Taking on the guise of a conceptual exploration of the miseries of love and on how to still find reason and comfort in the hope of being loved, Johnston has crafted his best work to date, in no small part due to Linkous' re-treading and rephrasing of his original compositions. Johnston's idiosyncratic voice, guitar and piano playing form the basis for 'Fear Yourself', but it's Linkous' careful exploration of these original tracks that further their musical potential and meaning.
Talking to Linkous earlier this year, he admitted being wary of a song like Syrup of Tears coming across as "flamboyant parody." It's a fine line to thread, but Linkous never oversteps it - his contributions define Johnston's music even more so than the original recordings must have done. Linkous maintains a respectful distance to Johnston's missteps and frail deliveries, using them to shape this coherent vision, rather than to avoid or even erase the music's off-centredness.
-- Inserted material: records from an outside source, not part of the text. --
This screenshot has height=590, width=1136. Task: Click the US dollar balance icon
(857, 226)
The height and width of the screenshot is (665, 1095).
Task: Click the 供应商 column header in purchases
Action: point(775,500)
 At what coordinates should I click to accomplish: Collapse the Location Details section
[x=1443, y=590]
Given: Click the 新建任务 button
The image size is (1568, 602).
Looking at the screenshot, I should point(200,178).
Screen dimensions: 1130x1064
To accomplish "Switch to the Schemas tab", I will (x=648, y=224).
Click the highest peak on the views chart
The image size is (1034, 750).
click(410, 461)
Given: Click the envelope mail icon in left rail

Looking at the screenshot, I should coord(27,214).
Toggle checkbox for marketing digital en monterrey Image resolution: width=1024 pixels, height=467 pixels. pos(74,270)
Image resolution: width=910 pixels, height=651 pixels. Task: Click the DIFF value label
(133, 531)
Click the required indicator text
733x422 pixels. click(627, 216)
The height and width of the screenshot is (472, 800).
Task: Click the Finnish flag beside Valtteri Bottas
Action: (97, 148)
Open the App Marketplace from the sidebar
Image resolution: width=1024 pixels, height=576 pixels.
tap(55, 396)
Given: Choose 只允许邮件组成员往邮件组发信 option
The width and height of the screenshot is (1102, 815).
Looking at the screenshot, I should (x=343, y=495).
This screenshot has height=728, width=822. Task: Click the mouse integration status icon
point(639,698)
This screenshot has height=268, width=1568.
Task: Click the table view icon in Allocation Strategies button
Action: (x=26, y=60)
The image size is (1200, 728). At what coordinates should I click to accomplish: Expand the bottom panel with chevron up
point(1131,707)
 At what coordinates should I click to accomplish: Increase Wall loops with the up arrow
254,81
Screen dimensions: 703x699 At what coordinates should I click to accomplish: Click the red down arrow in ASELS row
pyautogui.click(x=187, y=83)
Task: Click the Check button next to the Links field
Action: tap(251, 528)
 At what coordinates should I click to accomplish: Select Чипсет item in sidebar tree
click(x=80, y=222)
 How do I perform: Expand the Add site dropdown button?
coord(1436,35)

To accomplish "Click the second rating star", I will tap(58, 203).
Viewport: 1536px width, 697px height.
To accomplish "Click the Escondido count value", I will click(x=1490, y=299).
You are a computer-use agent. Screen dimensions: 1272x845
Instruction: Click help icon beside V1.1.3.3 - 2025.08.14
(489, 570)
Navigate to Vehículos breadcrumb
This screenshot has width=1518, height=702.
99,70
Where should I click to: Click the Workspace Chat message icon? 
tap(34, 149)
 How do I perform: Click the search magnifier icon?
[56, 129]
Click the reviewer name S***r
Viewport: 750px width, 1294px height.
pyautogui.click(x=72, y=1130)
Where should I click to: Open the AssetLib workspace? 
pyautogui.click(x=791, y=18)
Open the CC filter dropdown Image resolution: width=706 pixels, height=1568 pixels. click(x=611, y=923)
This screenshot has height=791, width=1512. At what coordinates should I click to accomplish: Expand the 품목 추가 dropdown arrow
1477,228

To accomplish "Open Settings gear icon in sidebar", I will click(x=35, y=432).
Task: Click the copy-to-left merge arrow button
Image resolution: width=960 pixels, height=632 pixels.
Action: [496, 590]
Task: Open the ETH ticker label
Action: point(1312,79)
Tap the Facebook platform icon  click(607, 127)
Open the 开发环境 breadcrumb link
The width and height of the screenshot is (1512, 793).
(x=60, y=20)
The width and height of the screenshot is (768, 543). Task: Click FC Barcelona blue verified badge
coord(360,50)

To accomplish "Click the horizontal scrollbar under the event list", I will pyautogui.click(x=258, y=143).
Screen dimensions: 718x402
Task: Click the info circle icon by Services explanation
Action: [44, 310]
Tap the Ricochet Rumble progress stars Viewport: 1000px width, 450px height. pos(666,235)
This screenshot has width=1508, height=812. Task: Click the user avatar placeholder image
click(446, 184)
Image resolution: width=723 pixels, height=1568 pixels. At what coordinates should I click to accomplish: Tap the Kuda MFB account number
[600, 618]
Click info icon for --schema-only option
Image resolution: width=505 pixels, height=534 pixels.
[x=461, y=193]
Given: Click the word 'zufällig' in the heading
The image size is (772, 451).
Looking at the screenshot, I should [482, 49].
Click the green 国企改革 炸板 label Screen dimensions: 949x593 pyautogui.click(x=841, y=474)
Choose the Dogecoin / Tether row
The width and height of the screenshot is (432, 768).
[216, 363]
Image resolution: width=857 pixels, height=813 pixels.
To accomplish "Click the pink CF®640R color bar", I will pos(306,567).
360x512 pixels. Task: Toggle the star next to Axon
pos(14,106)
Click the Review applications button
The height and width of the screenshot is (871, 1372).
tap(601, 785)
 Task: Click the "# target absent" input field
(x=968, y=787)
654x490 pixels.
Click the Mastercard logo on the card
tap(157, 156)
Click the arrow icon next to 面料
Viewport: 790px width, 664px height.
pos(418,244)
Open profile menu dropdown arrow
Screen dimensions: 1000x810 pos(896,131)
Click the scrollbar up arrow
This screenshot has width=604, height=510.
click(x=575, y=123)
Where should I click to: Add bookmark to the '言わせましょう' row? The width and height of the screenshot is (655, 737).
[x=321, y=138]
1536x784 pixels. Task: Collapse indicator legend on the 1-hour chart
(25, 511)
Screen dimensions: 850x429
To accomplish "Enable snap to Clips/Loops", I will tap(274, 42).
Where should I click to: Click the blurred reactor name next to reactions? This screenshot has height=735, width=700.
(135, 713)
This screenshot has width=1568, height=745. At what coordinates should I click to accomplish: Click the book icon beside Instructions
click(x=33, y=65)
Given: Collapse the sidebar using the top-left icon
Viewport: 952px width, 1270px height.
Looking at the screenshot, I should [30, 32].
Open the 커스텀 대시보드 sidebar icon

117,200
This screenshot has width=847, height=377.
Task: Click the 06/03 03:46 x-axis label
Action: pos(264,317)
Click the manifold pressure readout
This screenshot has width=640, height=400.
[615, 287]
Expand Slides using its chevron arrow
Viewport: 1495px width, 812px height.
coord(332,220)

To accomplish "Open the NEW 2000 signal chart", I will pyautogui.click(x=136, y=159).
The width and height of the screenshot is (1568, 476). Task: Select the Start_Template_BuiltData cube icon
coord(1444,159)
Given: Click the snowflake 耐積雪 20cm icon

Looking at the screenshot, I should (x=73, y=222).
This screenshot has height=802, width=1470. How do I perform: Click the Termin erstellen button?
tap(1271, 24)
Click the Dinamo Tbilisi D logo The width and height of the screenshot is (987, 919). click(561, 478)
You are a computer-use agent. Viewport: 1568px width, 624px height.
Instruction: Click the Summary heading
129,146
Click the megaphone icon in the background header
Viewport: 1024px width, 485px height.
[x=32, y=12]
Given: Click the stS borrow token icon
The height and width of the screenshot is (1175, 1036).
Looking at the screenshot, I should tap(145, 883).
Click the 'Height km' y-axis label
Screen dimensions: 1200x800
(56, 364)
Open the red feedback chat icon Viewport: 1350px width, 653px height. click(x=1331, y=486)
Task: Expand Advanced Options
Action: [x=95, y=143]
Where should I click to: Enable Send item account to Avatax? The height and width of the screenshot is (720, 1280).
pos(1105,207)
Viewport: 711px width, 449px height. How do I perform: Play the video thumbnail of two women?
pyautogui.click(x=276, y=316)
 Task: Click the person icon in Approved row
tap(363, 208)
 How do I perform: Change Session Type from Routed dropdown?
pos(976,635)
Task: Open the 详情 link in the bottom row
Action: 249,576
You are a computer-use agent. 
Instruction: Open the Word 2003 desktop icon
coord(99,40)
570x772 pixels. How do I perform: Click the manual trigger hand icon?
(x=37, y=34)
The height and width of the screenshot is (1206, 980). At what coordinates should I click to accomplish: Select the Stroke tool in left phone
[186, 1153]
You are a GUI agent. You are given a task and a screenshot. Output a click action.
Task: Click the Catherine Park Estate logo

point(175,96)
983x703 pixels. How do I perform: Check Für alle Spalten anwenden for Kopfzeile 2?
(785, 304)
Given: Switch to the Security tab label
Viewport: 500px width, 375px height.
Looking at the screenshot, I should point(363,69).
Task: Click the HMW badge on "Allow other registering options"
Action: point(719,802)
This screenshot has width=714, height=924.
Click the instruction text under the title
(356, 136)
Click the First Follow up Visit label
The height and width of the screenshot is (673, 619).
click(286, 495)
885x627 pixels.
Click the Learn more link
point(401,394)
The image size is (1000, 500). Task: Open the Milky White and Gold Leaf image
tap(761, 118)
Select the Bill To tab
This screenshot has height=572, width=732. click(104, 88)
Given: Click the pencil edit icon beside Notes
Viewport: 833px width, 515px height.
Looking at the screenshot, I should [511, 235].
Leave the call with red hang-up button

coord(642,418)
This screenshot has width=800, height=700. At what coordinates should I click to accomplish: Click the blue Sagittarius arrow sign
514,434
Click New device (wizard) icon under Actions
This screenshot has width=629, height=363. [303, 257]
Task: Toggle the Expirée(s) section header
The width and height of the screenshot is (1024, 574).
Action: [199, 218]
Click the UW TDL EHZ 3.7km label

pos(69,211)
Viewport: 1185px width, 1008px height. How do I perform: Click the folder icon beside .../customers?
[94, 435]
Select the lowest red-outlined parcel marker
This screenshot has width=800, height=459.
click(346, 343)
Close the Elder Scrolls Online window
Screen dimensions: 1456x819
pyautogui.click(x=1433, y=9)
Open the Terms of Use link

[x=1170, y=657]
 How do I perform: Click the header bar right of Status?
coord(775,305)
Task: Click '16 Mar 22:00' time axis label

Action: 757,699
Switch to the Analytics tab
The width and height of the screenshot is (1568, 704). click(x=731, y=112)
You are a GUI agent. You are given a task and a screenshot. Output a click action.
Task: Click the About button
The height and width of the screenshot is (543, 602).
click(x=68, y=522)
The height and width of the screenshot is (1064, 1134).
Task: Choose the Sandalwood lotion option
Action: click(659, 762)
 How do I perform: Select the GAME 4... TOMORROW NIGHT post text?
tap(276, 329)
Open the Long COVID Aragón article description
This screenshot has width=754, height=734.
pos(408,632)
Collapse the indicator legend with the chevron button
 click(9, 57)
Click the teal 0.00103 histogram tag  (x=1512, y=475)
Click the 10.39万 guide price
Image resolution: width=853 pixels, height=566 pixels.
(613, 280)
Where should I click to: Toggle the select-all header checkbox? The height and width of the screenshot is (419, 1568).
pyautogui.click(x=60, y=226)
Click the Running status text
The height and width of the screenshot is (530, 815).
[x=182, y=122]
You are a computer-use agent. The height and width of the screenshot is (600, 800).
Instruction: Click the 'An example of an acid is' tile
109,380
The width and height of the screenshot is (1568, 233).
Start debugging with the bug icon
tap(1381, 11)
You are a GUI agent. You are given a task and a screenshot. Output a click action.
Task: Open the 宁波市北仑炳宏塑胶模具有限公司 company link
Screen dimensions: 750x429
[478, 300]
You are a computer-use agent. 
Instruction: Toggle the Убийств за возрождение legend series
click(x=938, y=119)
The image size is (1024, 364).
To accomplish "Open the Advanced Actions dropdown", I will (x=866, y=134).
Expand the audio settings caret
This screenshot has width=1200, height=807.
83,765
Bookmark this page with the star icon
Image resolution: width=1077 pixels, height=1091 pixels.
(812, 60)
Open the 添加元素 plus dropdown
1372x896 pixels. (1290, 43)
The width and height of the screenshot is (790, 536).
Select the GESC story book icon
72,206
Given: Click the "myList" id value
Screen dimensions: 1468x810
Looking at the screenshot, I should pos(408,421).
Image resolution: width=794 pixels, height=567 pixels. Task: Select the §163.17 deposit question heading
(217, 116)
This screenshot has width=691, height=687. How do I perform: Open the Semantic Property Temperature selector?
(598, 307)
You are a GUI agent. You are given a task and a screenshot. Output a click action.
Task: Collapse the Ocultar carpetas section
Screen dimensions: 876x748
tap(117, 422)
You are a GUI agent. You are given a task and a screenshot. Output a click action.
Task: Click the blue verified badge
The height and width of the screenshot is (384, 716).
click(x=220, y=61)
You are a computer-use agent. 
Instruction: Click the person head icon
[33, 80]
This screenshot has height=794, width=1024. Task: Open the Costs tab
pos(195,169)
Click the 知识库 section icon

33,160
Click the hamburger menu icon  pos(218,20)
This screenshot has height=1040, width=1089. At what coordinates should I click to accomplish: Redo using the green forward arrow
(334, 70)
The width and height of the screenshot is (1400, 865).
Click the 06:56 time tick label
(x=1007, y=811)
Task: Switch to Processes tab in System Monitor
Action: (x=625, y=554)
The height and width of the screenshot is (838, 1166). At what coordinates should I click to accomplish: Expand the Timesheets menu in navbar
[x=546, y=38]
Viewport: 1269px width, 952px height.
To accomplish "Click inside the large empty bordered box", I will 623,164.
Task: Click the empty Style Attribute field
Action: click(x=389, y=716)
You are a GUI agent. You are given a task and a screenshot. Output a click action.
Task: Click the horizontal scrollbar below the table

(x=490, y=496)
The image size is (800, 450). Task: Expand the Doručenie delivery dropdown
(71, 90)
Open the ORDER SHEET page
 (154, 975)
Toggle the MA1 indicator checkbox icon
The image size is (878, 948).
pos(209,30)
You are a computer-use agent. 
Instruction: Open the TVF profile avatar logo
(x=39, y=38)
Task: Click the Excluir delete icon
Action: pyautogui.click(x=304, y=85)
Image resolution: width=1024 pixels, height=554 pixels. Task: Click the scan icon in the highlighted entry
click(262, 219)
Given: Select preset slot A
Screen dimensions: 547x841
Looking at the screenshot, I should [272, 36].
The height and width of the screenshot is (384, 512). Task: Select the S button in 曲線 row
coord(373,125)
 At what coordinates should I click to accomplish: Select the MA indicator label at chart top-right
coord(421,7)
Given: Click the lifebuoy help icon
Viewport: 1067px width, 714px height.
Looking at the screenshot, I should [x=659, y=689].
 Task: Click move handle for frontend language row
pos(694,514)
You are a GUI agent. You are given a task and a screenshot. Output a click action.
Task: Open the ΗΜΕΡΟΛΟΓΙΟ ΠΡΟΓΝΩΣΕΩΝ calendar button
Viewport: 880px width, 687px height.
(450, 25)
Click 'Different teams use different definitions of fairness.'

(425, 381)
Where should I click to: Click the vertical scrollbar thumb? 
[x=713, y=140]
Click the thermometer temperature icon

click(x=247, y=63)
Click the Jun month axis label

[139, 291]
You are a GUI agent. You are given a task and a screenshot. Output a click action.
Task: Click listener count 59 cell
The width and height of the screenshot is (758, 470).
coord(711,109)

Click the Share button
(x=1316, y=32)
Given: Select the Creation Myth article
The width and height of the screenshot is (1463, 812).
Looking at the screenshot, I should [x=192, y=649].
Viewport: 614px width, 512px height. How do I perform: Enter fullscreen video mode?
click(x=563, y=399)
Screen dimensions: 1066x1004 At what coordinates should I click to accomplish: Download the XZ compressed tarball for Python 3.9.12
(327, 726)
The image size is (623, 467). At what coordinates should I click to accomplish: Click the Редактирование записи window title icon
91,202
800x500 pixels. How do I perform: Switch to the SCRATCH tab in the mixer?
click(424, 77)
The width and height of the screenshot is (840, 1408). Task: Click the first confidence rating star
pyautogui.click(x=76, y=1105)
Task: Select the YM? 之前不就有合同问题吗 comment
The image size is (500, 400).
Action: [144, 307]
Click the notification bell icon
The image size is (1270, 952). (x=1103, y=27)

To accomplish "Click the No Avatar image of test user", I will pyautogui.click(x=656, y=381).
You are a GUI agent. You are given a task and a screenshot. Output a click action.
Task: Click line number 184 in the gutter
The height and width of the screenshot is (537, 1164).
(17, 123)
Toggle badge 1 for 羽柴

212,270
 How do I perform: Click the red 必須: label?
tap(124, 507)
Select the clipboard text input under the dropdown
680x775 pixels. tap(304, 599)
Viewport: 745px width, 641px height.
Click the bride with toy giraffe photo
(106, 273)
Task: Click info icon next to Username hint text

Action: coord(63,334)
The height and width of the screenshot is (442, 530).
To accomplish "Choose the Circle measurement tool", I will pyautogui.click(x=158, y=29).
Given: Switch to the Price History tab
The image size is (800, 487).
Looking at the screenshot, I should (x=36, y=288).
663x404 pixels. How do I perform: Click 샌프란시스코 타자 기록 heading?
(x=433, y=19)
The closing Living It For The Moment may be the album's only solid miss, a ludicrous indie rocker with no discernible musical purpose on an otherwise impressively consistent and crafted album. But its ending line, repeated with exhausted frailty, still serves to sum up the album's conceptual bipolarity: "Living it for the moment / Are you gonna smile or fall on your face," Johnston asks, pointing to the album's undercurrent of dark hopefulness. "Love can save you now," he insists. Clinging to that fragile trust, insisting on the despairing hope of being loved, 'Fear Yourself' presents Johnston at his best and most consistent yet, and single-handedly rejuvenates his position as one of the most unique, brave voices in independent music today.